When you are organizing things you usually have a miscellaneous category for stuff you are not sure where to put. If the miscellaneous category becomes too big then you haven’t really organized things properly.
With Amazon’s product RSS feeds, has RSS broken ‘out of its news-and-weblog-tracking ghetto’ as Loosely Coupled suggest?
RSS is XML and XML allows you to put things in tags that say what they mean – metadata. News has headlines and products have descriptions, so Amazon logically puts the descriptions in the ‘description’ tag.

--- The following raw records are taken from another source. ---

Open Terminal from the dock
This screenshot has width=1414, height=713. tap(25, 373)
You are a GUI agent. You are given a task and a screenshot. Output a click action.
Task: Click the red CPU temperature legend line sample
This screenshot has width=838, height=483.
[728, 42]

Here’s the problem? Where does Amazon put the price information. Logically, you would think, in a price tag, since RSS is now extensible. The problem is twofold:
1. people are often nervous about creating their own modules or tags for RSS, there is no simple web forms interface for example that will build one for you (using your email address as a namespace perhaps).

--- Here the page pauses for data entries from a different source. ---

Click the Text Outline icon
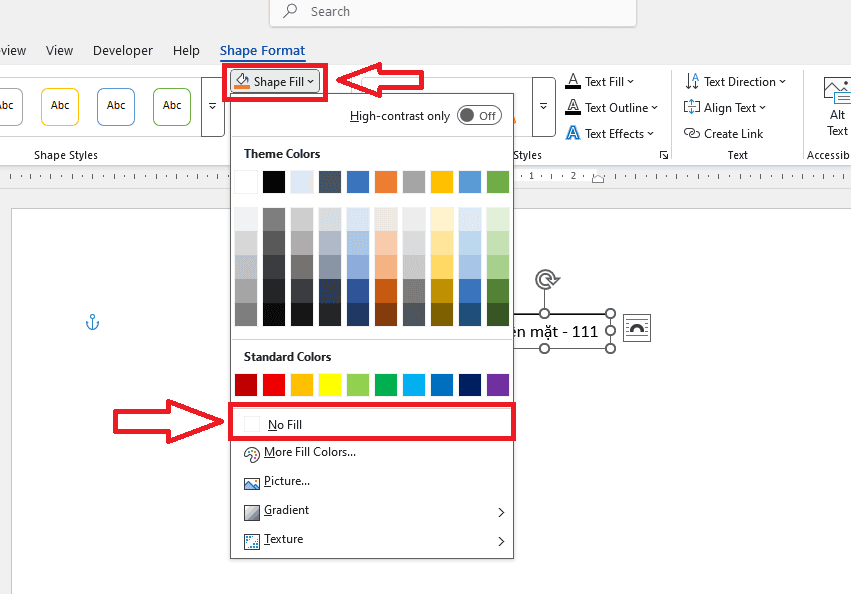Viewport: 851px width, 594px height. [573, 107]
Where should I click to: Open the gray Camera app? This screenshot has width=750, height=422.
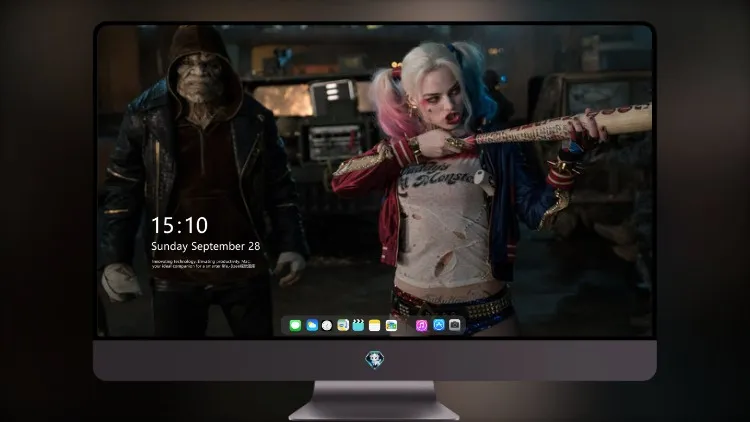[455, 325]

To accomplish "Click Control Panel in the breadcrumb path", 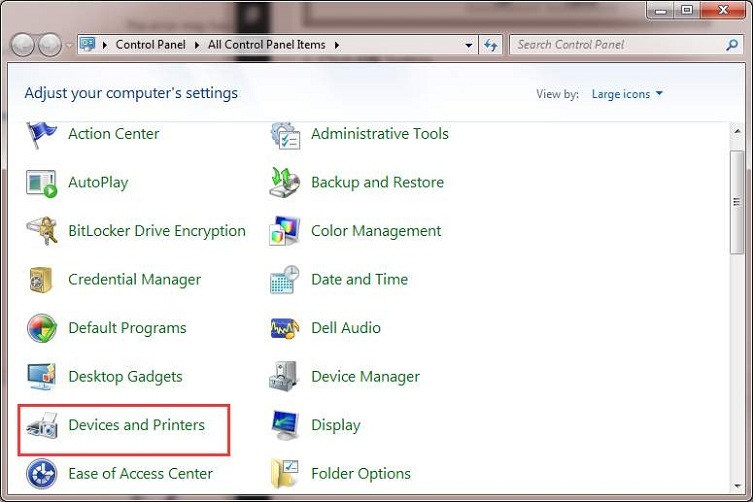I will point(150,45).
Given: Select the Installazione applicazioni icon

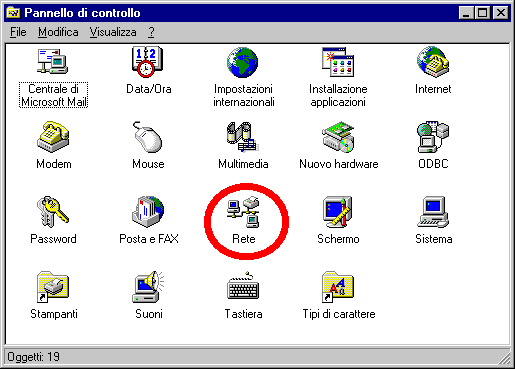Looking at the screenshot, I should [x=338, y=62].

2. aggregators do not read or display all RSS metadata, so putting the price in a price tag might actually make things worse.
With only four things to organize (product name, price, link, product description), Amazon is forced to shoehorn the price of an item into the description tag, the ‘miscellaneous’ bucket.
There are other bits of metadata in the Amazon descriptions, author, publisher etc., and since RSS has taken off because of simplicity, I’m not suggesting that Amazon adopt some hugely complicated committee-driven standard for a book seller module. But price is important, something that really needs to be marked as such to be useful.
RSS is a very good way to syndicate links with clean titles (believe me, this solves a big problem for news aggregation), but until it regularly uses fundamentally important metadata such as prices, then it hasn’t really grown out of the news and weblog ghetto.